▶ WHAT TO WORK ON
Update the records by replacing "arrows icon" with "arrow button" and leaving all other text unchanged. Omit the pictures from your answer.

▶ MATERIAL SUPPLIED
::::::::

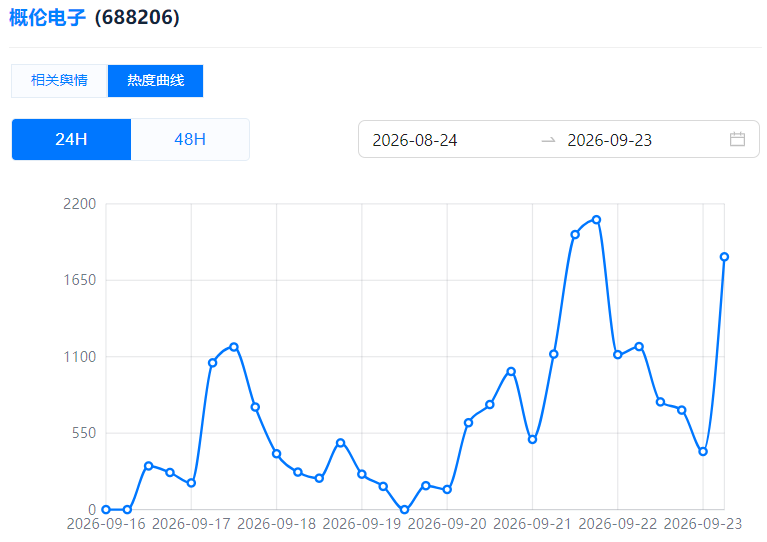Click the zero-value point after 2026-09-19
This screenshot has width=767, height=542.
(x=405, y=509)
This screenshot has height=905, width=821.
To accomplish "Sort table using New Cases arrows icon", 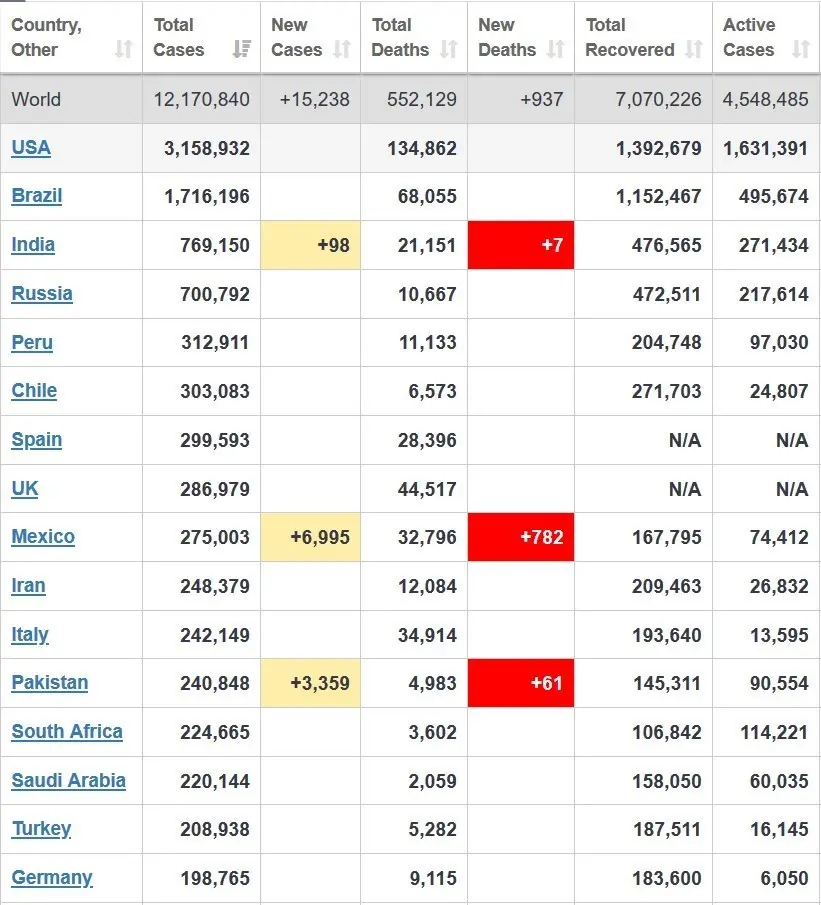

::::::::

▶ TASK RESPONSE
Click the zero-value point after 2026-09-19
This screenshot has width=767, height=542.
(x=405, y=509)
This screenshot has height=905, width=821.
To accomplish "Sort table using New Cases arrow button", 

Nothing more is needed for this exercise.